Here’s all you need to know about the FAME II Scheme

EV Feat
The FAME II scheme is India's much awaited Rs.10,000 crore scheme, that is here to boost its domestic electric vehicle market.

India is eyeing to electrify 25-30% of all its vehicles by 2030 and the FAME II scheme is a much-awaited program that is here to boost the space.

To be implemented from 1st April 2019, the Faster Adoption and Manufacturing of Electric Vehicles [FAME] program is here with its second phase. FAME II brings with it a lofty budget of Rs. 10,000 crore, which could be considered an upgrade from the Rs.895 crore budget of FAME 1 and the initially planned budget of Rs. 4,500 crore for FAME II. With the electric vehicle market still in its initial stages of growth, this scheme is seen to play a key role in enhancing financial allocation and investor confidence in the space.

“We are thankful to the government for considering our demand for a long-term scheme with substantial fund support. The support would encourage associated industry players to invest in the sector, which will further help in creating an ecosystem, locally. We look forward to seeing the final notification from the concerned ministry, which will give us clarity on the government’s roadmap of e-mobility.”

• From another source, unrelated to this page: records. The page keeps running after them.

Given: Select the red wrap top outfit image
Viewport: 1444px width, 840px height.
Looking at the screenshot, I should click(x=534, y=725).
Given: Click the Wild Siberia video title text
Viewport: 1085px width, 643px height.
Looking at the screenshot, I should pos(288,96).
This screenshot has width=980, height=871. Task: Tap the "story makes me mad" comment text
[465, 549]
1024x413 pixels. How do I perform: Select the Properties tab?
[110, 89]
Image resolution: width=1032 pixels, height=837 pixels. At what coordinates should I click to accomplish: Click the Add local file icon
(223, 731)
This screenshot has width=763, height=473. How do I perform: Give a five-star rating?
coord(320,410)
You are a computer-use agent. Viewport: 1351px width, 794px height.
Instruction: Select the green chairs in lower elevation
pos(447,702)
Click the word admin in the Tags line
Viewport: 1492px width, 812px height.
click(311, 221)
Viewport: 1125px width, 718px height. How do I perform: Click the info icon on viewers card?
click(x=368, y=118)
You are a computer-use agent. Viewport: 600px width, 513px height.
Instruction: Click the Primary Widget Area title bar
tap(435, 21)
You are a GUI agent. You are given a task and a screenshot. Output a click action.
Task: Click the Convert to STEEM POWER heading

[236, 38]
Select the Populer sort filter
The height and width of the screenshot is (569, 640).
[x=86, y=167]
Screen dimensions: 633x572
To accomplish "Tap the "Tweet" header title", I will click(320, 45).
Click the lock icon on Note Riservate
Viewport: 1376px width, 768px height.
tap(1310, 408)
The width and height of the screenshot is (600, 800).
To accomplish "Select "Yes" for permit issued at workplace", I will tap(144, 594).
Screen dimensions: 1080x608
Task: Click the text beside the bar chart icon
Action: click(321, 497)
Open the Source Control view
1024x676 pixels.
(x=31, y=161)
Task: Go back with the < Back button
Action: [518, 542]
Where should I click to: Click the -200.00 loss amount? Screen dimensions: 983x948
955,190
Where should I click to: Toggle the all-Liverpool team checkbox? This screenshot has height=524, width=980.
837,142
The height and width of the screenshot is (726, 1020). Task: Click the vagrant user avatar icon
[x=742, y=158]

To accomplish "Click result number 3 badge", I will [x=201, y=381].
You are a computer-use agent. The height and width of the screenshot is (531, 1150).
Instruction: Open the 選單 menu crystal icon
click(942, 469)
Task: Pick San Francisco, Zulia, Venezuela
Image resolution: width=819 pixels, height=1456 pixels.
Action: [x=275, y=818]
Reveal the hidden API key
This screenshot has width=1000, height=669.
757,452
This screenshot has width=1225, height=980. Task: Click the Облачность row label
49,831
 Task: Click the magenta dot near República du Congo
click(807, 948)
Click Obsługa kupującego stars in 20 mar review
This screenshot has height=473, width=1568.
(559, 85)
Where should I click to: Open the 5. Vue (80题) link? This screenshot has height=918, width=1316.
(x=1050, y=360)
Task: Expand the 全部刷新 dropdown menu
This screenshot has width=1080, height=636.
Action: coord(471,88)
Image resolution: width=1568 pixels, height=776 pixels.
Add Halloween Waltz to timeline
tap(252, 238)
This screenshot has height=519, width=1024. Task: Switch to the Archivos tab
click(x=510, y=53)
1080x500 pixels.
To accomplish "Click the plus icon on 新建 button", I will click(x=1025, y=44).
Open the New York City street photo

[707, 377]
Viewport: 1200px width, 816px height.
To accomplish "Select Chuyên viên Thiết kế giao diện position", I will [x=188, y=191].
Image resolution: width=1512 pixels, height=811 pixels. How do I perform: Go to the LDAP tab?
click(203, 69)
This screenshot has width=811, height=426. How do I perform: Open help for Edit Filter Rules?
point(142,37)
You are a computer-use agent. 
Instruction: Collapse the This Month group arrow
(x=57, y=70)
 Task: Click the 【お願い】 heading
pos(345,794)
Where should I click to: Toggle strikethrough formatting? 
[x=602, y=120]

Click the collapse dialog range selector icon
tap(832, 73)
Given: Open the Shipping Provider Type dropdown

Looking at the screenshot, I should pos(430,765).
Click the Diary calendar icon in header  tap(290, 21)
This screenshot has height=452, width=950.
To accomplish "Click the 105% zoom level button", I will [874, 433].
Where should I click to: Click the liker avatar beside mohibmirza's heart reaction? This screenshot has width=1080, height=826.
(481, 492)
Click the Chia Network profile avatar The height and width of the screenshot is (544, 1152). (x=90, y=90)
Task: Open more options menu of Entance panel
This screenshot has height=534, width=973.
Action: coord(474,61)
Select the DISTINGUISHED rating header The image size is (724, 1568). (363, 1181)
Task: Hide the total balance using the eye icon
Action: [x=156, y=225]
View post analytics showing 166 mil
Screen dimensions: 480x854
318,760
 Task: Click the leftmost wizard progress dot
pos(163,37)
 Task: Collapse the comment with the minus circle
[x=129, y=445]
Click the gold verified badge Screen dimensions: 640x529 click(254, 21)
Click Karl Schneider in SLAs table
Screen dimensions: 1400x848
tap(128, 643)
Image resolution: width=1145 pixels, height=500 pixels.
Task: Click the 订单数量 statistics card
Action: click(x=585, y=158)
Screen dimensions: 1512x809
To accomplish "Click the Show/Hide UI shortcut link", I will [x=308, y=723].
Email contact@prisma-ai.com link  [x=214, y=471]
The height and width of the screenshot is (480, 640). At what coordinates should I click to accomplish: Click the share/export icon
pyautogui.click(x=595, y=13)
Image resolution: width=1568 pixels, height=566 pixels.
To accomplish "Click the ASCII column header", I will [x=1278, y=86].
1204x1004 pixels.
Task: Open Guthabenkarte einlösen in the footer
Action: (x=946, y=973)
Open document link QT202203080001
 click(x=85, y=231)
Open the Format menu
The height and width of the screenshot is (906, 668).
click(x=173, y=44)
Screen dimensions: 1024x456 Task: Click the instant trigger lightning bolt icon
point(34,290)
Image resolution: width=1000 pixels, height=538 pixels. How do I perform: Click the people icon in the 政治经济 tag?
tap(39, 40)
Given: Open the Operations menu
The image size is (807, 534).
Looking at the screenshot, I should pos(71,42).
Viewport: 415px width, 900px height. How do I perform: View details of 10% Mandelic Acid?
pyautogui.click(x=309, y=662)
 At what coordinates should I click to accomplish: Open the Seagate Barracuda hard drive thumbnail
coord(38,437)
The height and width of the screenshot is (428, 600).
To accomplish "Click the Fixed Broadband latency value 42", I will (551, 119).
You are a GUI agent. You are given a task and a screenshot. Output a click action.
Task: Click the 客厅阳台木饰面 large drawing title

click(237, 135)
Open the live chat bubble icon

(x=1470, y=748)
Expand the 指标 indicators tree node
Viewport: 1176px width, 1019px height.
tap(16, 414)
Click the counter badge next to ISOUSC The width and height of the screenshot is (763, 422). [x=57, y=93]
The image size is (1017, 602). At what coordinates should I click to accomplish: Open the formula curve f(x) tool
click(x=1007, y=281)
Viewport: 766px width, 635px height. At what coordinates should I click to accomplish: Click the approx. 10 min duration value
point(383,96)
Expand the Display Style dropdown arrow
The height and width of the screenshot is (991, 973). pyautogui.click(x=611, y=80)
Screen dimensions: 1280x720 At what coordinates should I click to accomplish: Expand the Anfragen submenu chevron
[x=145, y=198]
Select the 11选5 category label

Sohinder Gill – Director General, Society of Manufacturers of Electric Vehicles (SMEV)

So what’s in it?

The scheme is said to be implemented over a period of 3 years, from 2019 to 2022. The scheme outlays various initiatives, targets and incentives to be offered with regards to shared mobility, public transportation and more importantly – charging stations.

The lack of charging stations has been seen as the greatest inconvenience to the owners of electric vehicles and FAME II endeavors to eliminate this pain point. Of the total outlay, Rs.1,000 crore has been set aside for developing and installing 2700 charging stations, primarily across Tier 1 cities. The idea is to have at least one charging station in a grid of 3x3km. To improve the accessibility of these stations, they would be distributed across highways as well at a distance of 25kilometers.

The program aims to facilitate the manufacturing and sale of 10,00,000 electric two-wheelers, 5,00,000 three wheelers, 55,000 four wheelers and 7,000 buses.

Additionally, hybrids and EVs have been exempted from road tax and registration charges. Incentives worth ₹10,000 shall be offered per kilowatt of lithium-ion battery installed and in order to encourage state transport units (STUs) to buy more electric buses, ₹20,000 per kW shall be offered as an incentive.

Is it a perfect scheme?

However, all good things come with their own Terms and Conditions. The benefits of FAME II shall apply to only those vehicles that are powered by lithium-ion batteries or more advanced sources of power i.e those Hybrid and Electric cars with a range of 120km and minimum speed of 70km per hour. The minimum speed requirement of scooters is expected to be 45km/hr.  Moreover, only buses that are priced up to ₹2 crore, strong and plug-in hybrids under ₹15 lakh, three-wheelers under ₹5 lakh and two-wheelers under ₹1.5 lakh are said to be eligible for the incentives. These incentives are primarily for the manufacturers of the same.

However, there are ongoing talks to lax these stringent requirements as Indian car manufacturers do not indigenously manufacture batteries and a lot of other EV car components, which shall invariably lead to fewer vehicles qualifying for the same.

The results of FAME II are yet to be seen. Do you think the Indian government will be successful in achieving its goal?